Officials in NORAD’s operations center in Cheyenne Mountain, Colorado, are notified that an aircraft out of San Diego, California, may be hijacked and could be targeting Cheyenne Mountain. [BBC, 9/1/2002; Grant, 2004, pp. 26] The FBI warns NORAD’s Cheyenne Mountain Operations Center (CMOC) “that a flight originating in San Diego might be hijacked and headed for a target in Colorado,” according to Aviation Week and Space Technology magazine. [Aviation Week and Space Technology, 6/3/2002] According to an official Air Force report on the war on terrorism, the CMOC is told that the flight is “headed to Denver,” and Brigadier General Michael Gould, the commander of the CMOC, then realizes there are “plenty” of targets near Denver, “from the Air Force bases around Colorado Springs to downtown Denver or even Cheyenne Mountain.” [Grant, 2004, pp. 26]
Cheyenne Mountain Is the Plane’s Target – According to other accounts, Cheyenne Mountain specifically is believed to be the plane’s intended target. [Washington Post, 7/29/2006] Brigadier General Jim Hunter, the vice commander of the CMOC, will later recall that the operations center receives intelligence that “there might be another airliner airborne from a city in the United States,” which has reportedly “been hijacked near San Diego,” and the plane’s target is “specifically Cheyenne Mountain.”

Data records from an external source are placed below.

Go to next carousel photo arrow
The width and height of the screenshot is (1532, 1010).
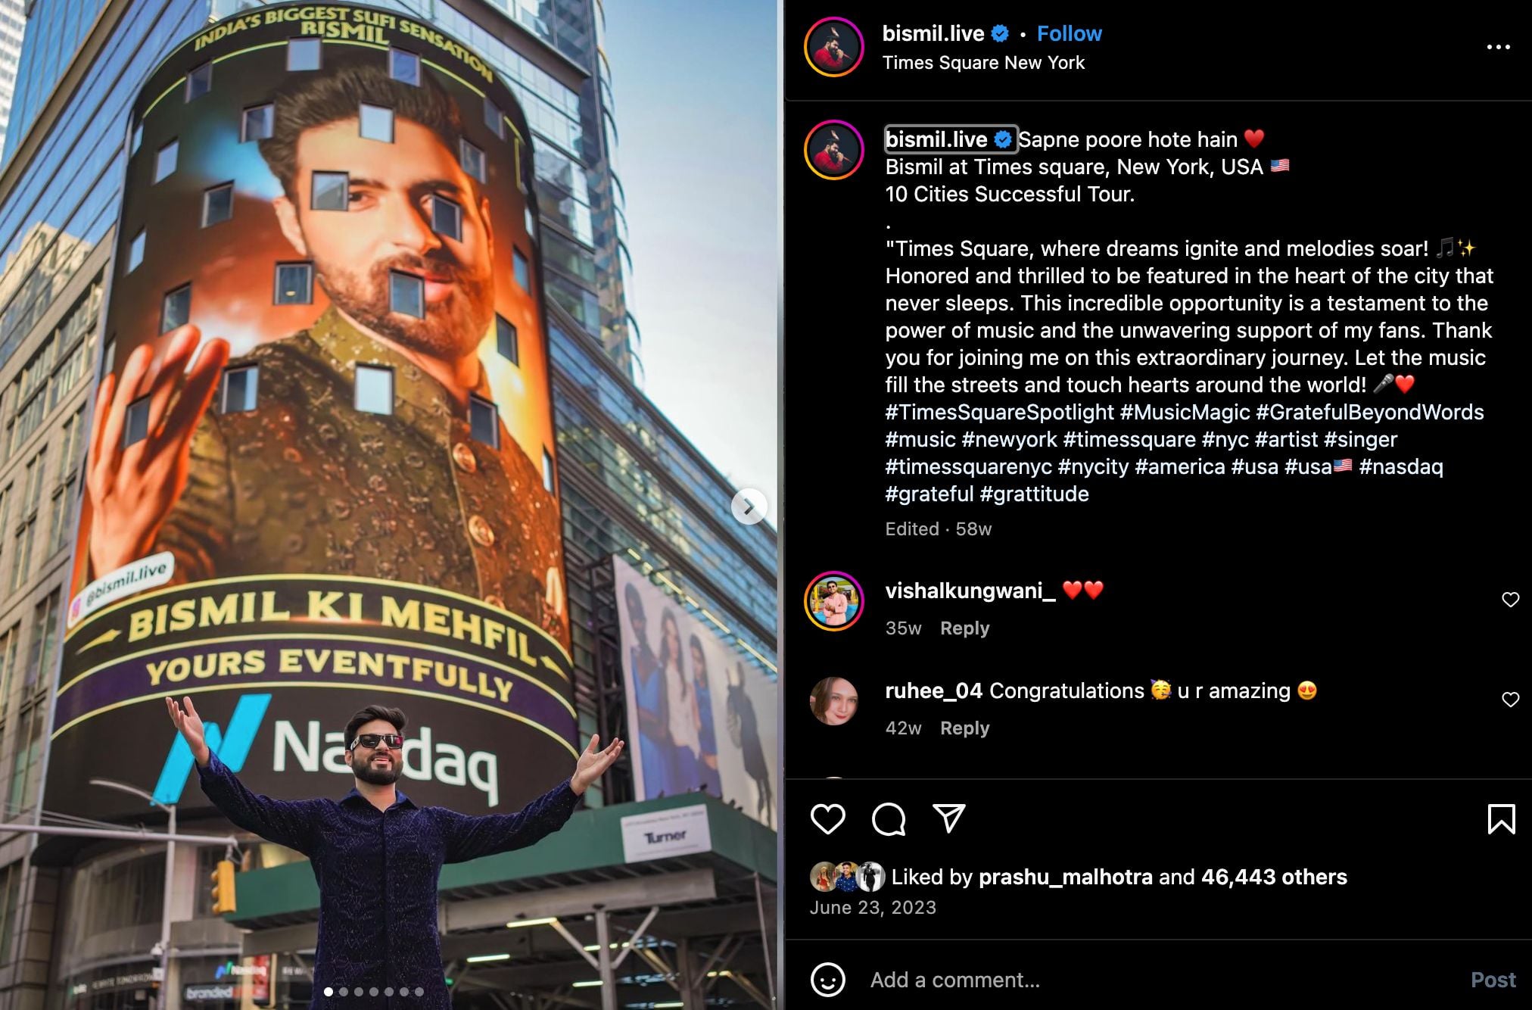point(749,507)
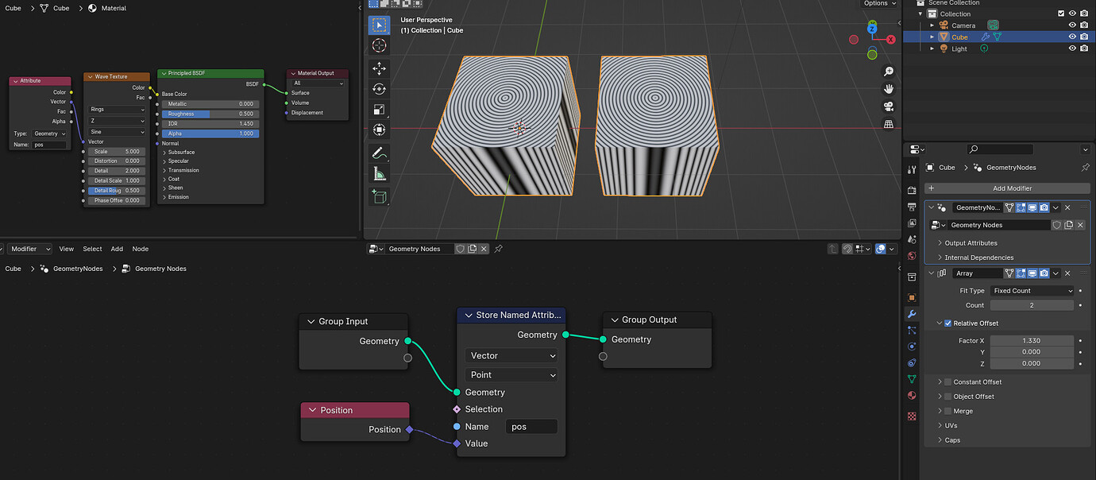Select the Measure tool
Image resolution: width=1096 pixels, height=480 pixels.
click(379, 173)
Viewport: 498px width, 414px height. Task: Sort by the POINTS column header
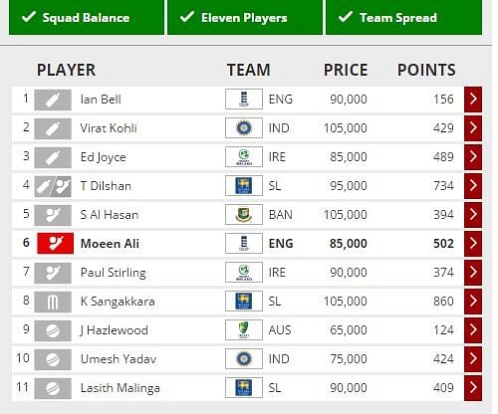(426, 70)

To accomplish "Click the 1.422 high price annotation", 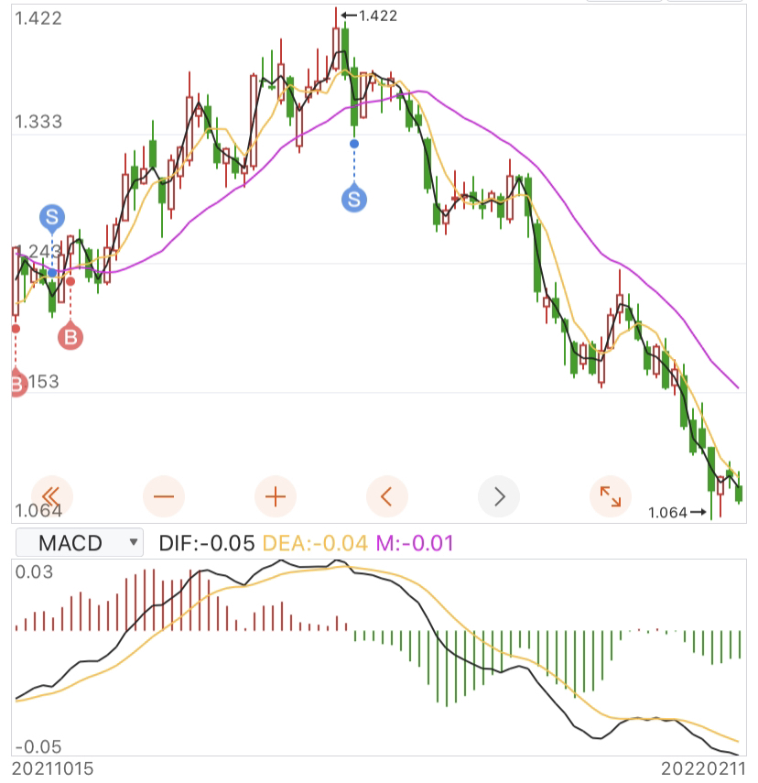I will [377, 16].
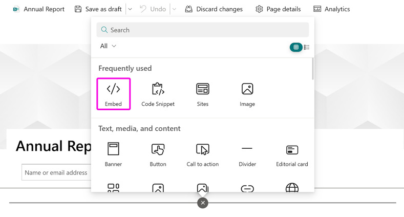The height and width of the screenshot is (217, 404).
Task: Open page Analytics
Action: coord(332,9)
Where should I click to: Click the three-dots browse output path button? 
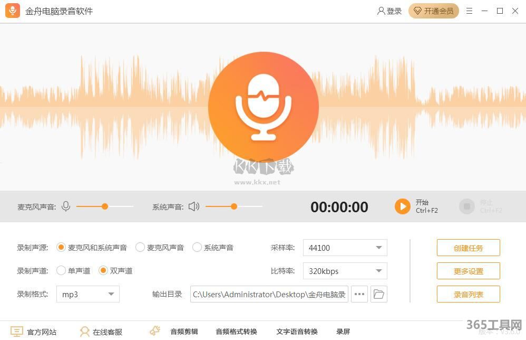pyautogui.click(x=359, y=294)

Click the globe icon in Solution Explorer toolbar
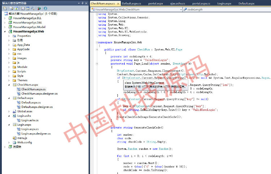[45, 8]
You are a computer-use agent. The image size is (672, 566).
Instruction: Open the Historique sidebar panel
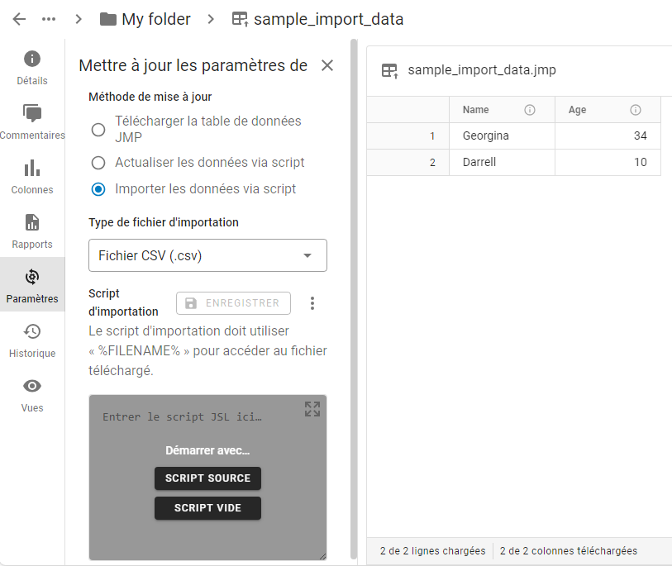[x=32, y=340]
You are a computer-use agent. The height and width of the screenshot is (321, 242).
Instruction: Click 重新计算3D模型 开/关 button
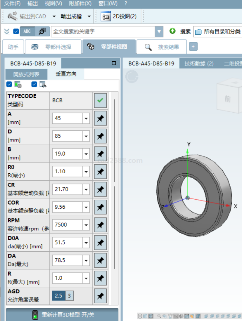click(62, 315)
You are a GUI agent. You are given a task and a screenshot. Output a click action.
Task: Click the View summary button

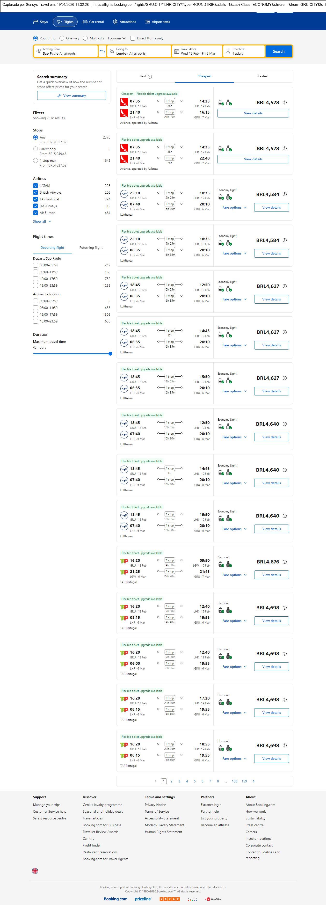pyautogui.click(x=72, y=96)
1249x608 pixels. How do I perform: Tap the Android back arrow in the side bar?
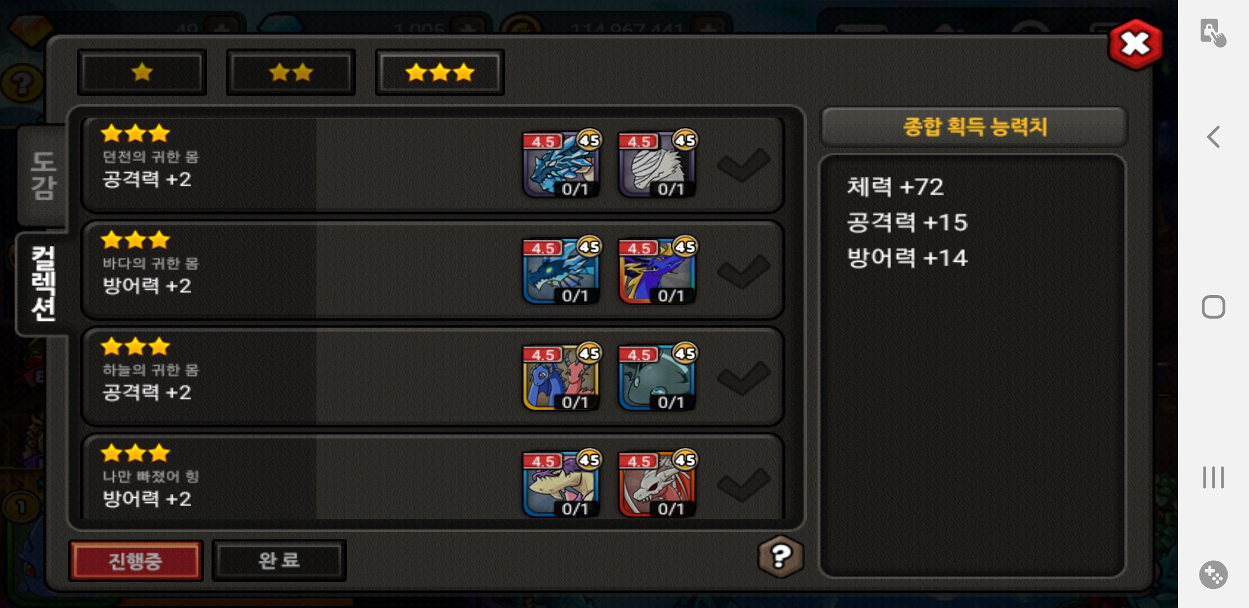point(1214,137)
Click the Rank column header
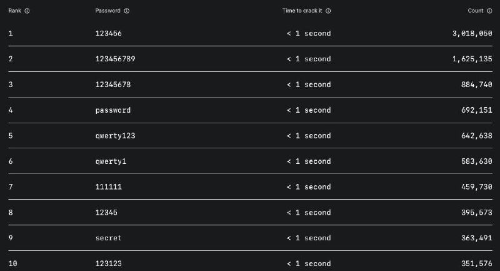This screenshot has height=271, width=500. pyautogui.click(x=14, y=11)
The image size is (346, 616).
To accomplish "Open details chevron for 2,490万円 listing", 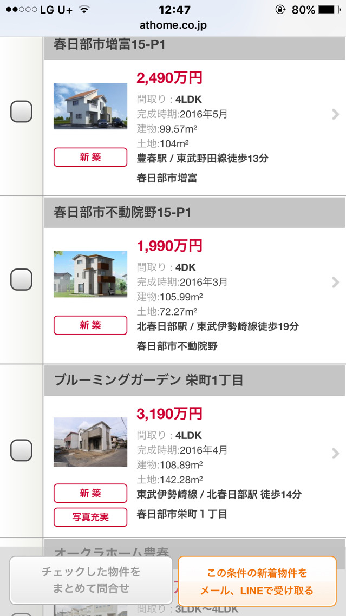I will [335, 114].
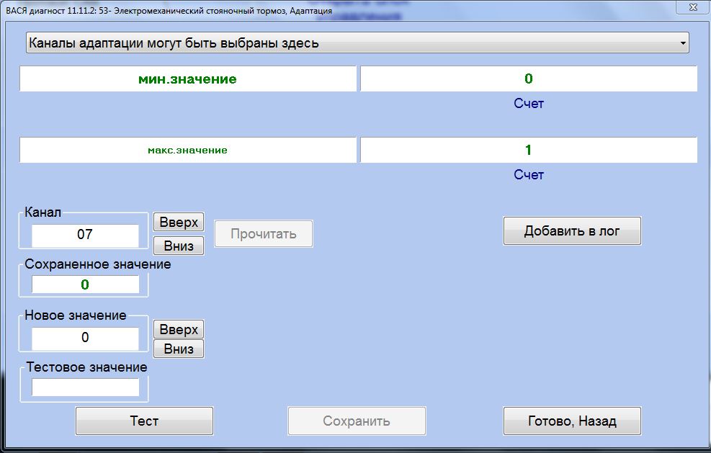
Task: Close the Адаптация dialog window
Action: coord(692,6)
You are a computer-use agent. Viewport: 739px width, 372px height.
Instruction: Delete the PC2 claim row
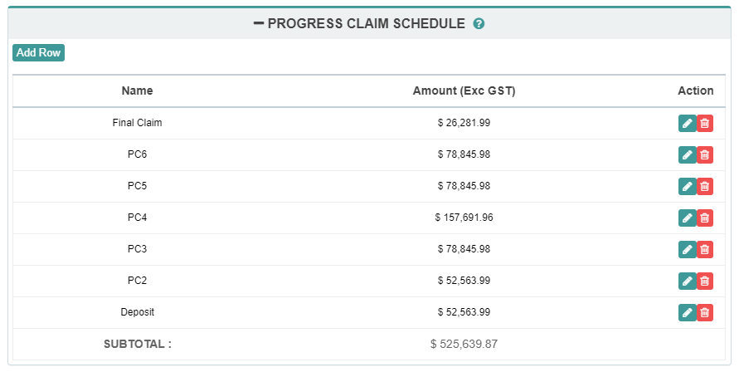tap(705, 281)
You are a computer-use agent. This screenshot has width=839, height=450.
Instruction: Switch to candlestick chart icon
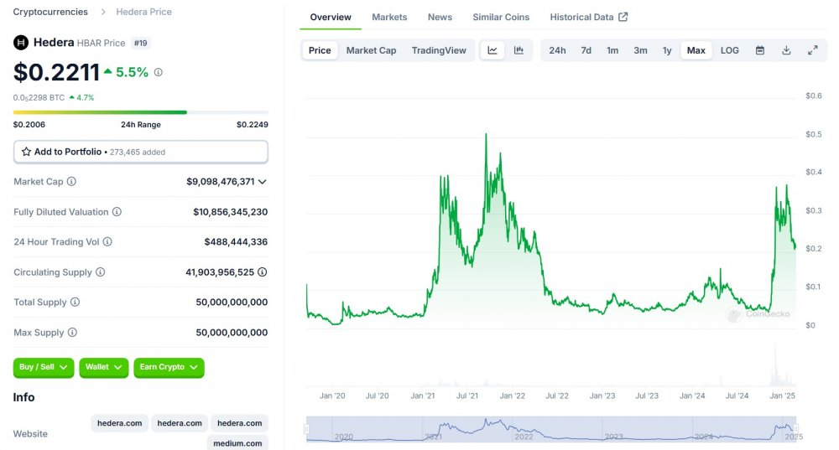(x=519, y=50)
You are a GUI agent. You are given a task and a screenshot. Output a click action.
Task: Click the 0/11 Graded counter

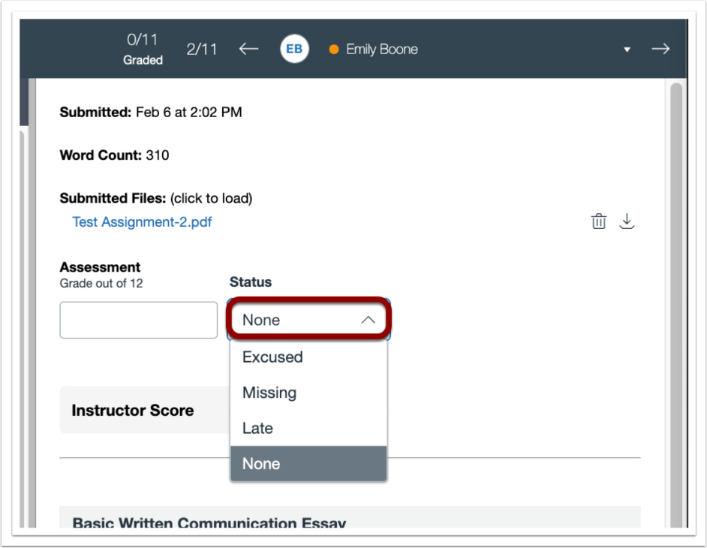pos(143,48)
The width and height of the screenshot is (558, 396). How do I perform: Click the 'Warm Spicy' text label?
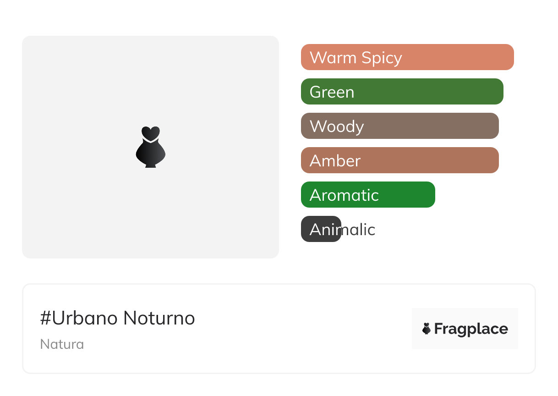(356, 58)
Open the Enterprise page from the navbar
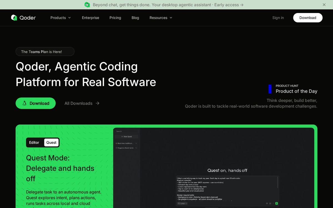Image resolution: width=333 pixels, height=208 pixels. pyautogui.click(x=90, y=18)
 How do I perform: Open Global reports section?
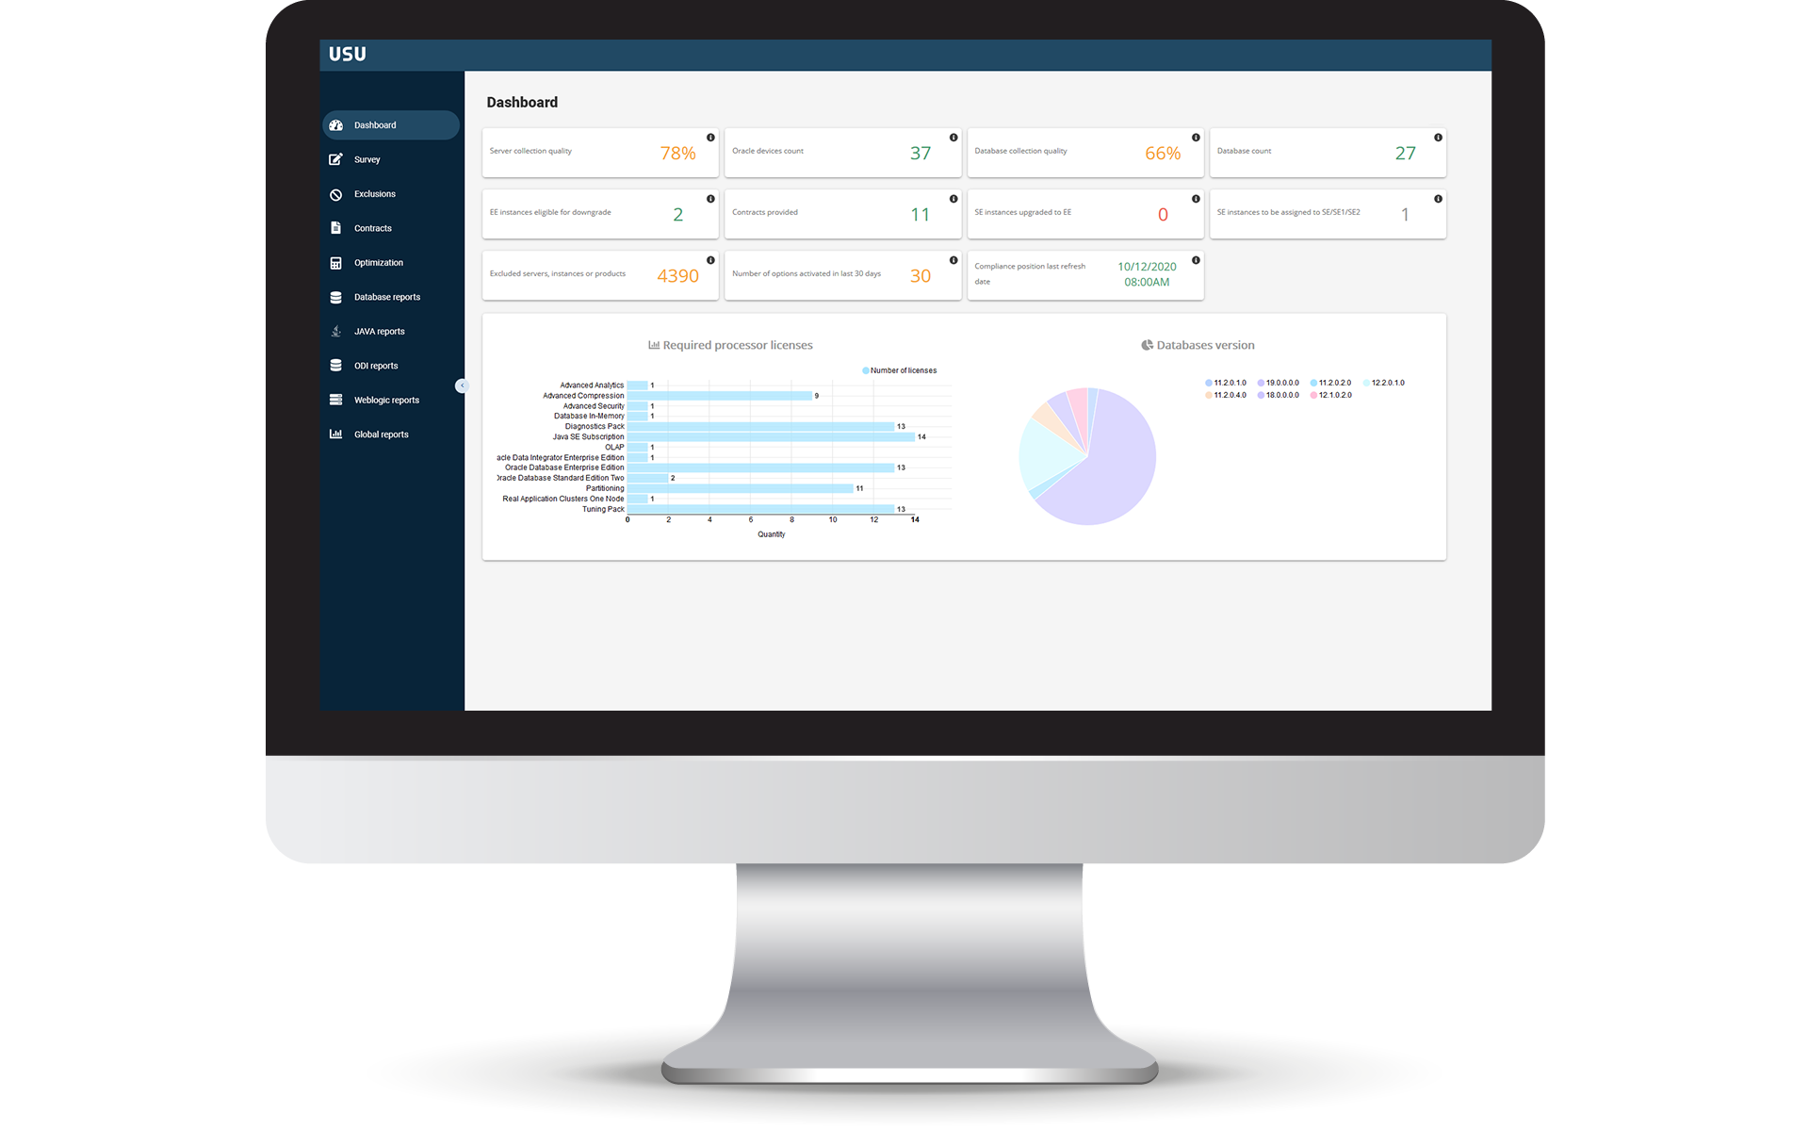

Threat Reportedly Leads to the Blast Doors Being Shut – The Regina Leader-Post will point out, “Protected by 2,600 feet of granite, the NORAD command center and hundreds of personnel in their green flight suits were actually in the safest place in North America.” Hunter will comment, “They could have driven airliners into that mountain all day.” [BBC, 9/1/2002; Regina Leader-Post, 9/12/2011] But, according to some accounts, the concern about the suspicious plane is what leads to the 25-ton blast doors to the CMOC being closed for the first time ever in a real-world, non-exercise event (see (10:15 a.m.) September 11, 2001). [Toronto Star, 12/9/2001; BBC, 9/1/2002; North American Aerospace Defense Command, 9/9/2011]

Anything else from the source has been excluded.